• _DOCUMENT SECTION_:
_ _ _ _

[hpc-announce] CFP Practically FAIR with ICPE 2023 Coimbra, Portugal

Lofstead, Gerald F II gflofst at sandia.gov
Wed Jan 4 01:02:46 CST 2023


Conference website	https://sites.google.com/view/pfair23/home
Submission link	https://easychair.org/conferences/?conf=pfair23
Submission Deadline (firm): Jan 27th
Responses to Authors: Feb 10th
Camera Ready due: Feb 20th 2023
Workshop: 15 or 16 April 2023

FAIR Data Principles have emerged as a convenient way to describe the practice of offering data sufficiently publicly available and in usable enough formats that others can use it to either confirm research results or for new investigations. While these principles offer good guidance for data, they are silent on how to achieve these goals in systems that use data. Further, not all data categories are covered omitting in particular HPC data sets and non-data digital assets in general.

FAIR Data Principles seek to address Findability, Accessibility, Interoperability, and Reuse of digital assets. While this seems straightforward on the surface, delving a little deeper reveals challenges. For example, is the metadata provided meaningful for anyone beyond the original data providers? How do we tell if a particular copy of the data is authentic or if it has been tampered with? Is the data format readable by standard tools and in chunk sizes reasonable for science yet workable for tools on some platform? How do I describe data in a new domain without agreed upon metadata? For derived data sets from massive sources too large to access generally, how do we describe it such that others could generate the same subsets?

_ _ _ _

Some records
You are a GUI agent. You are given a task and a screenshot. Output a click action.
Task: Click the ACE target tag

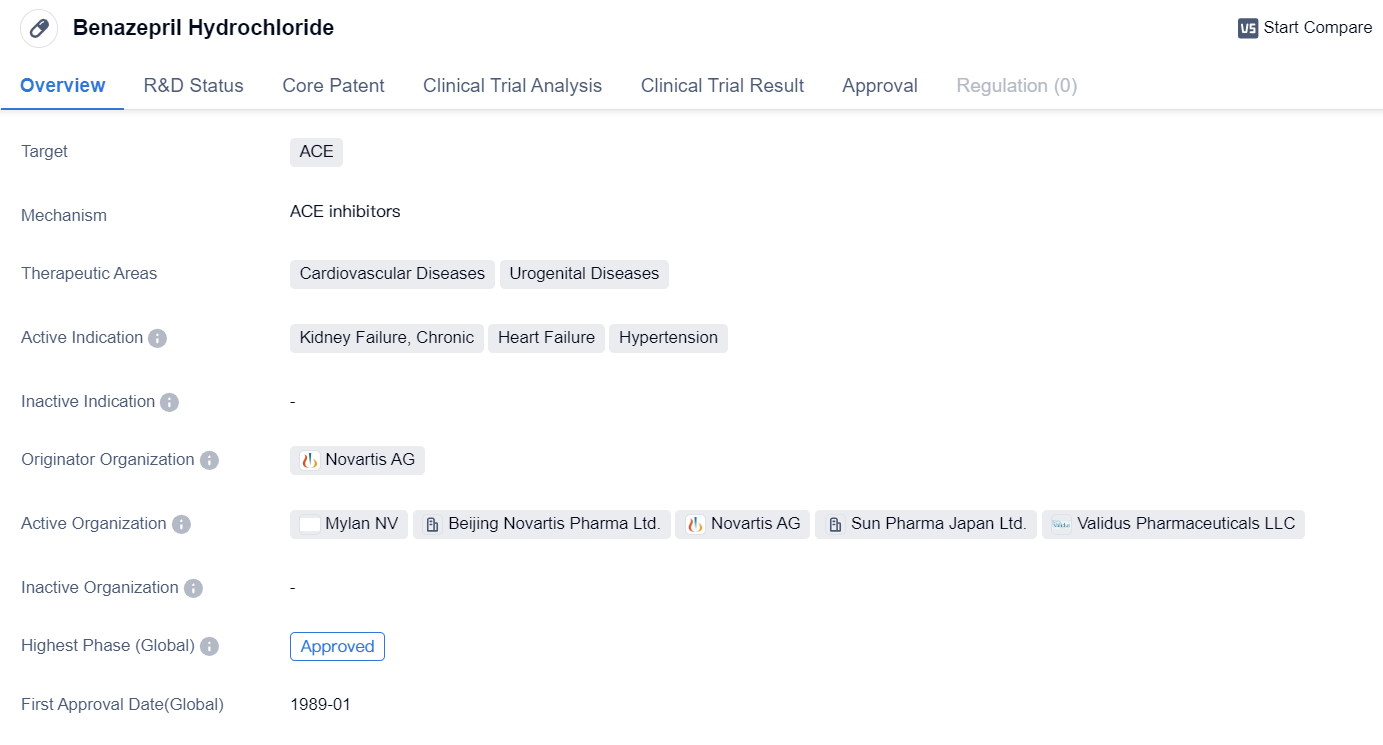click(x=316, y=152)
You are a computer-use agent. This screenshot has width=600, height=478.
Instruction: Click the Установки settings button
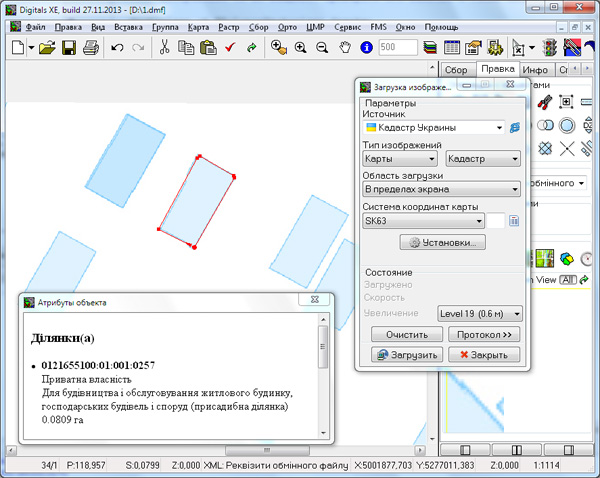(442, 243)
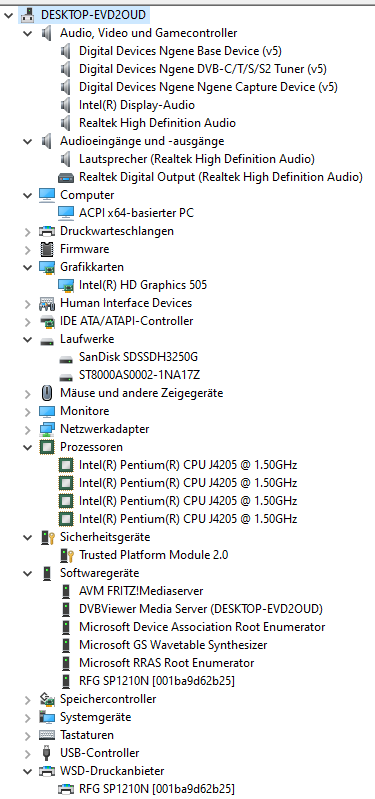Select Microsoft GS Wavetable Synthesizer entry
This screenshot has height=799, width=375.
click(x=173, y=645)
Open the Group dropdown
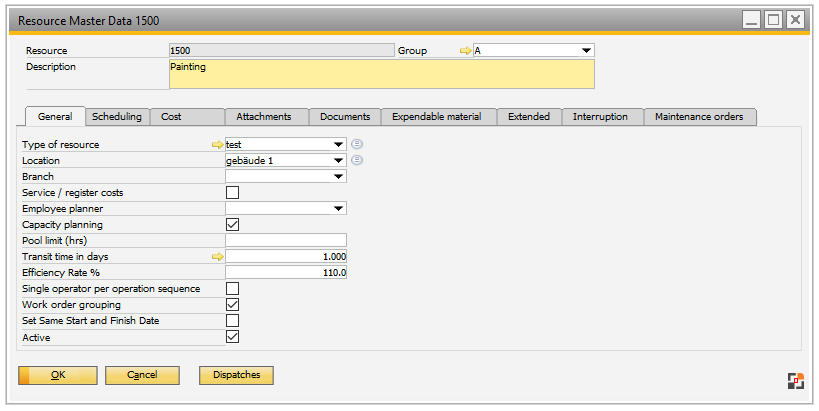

_ _ _ _

• _EXERCISE REQUIREMENTS_:
a) Transcribe the workshop call for papers in full, word for word.
b) Extract every line of the rows that contains the string "width".
The call for papers and the rows are separate, unrelated material.

• _RESPONSES IN ORDER_:
a)
[hpc-announce] CFP Practically FAIR with ICPE 2023 Coimbra, Portugal

Lofstead, Gerald F II gflofst at sandia.gov
Wed Jan 4 01:02:46 CST 2023


Conference website	https://sites.google.com/view/pfair23/home
Submission link	https://easychair.org/conferences/?conf=pfair23
Submission Deadline (firm): Jan 27th
Responses to Authors: Feb 10th
Camera Ready due: Feb 20th 2023
Workshop: 15 or 16 April 2023

FAIR Data Principles have emerged as a convenient way to describe the practice of offering data sufficiently publicly available and in usable enough formats that others can use it to either confirm research results or for new investigations. While these principles offer good guidance for data, they are silent on how to achieve these goals in systems that use data. Further, not all data categories are covered omitting in particular HPC data sets and non-data digital assets in general.

FAIR Data Principles seek to address Findability, Accessibility, Interoperability, and Reuse of digital assets. While this seems straightforward on the surface, delving a little deeper reveals challenges. For example, is the metadata provided meaningful for anyone beyond the original data providers? How do we tell if a particular copy of the data is authentic or if it has been tampered with? Is the data format readable by standard tools and in chunk sizes reasonable for science yet workable for tools on some platform? How do I describe data in a new domain without agreed upon metadata? For derived data sets from massive sources too large to access generally, how do we describe it such that others could generate the same subsets?

b)
You are a computer-use agent. This screenshot has width=600, height=478.
This screenshot has height=799, width=375.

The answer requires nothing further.